Yesterday, proved to be another breathtaking day on Wall Street. From my current vantage point in Hamburg, Germany, I was watching the European and Asian markets getting crushed with the U.S. futures pointing to a much lower opening.
The Dow dropped almost 300 points right out of the gate while the S&P; 500 gave back some 3% initially and briefly touched 1,041, which turned out to be a support level. Some of the shorts closed out their positions while market technicians used the 1,045 level as a buying opportunity resulting in a move back close to the unchanged line.
While yesterday’s rebound was a welcome reprieve, it does not mean the pullback is over. Some analysts believe a short-term rally over the next few weeks could push the S&P; back to just above the $1,200 level. While I can agree with that, I also believe that the downturn is far from being over and the possibility of another bear market still exists and may have been merely postponed.
Nevertheless, while things looked bleak at the opening, where a break of the domestic TTI into bear market territory appeared to be a sure thing, it did not turn out that way.
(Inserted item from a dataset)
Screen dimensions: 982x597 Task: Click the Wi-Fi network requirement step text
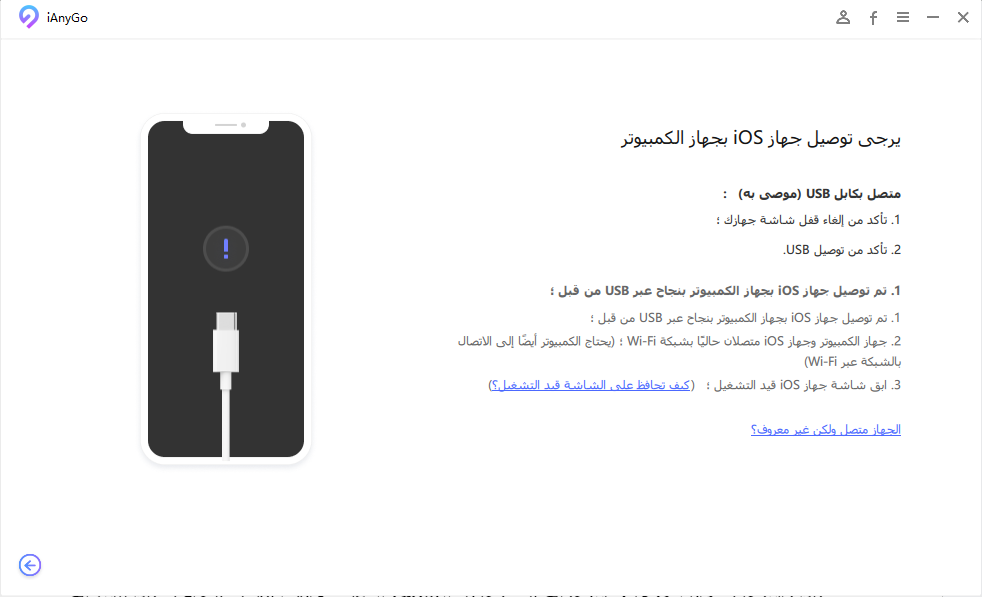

The domestic TTI remains above its long-term trend line by +0.89% and in bullish territory. Internationally, things look a lot worse with international TTI being stuck below its respective trend line by -6.01%.
As I am writing this, the futures are pointing to a slightly higher opening. While this does not guarantee anything, it will be interesting to see if yesterday’s rebound has any legs to stand on or if we’re heading south again.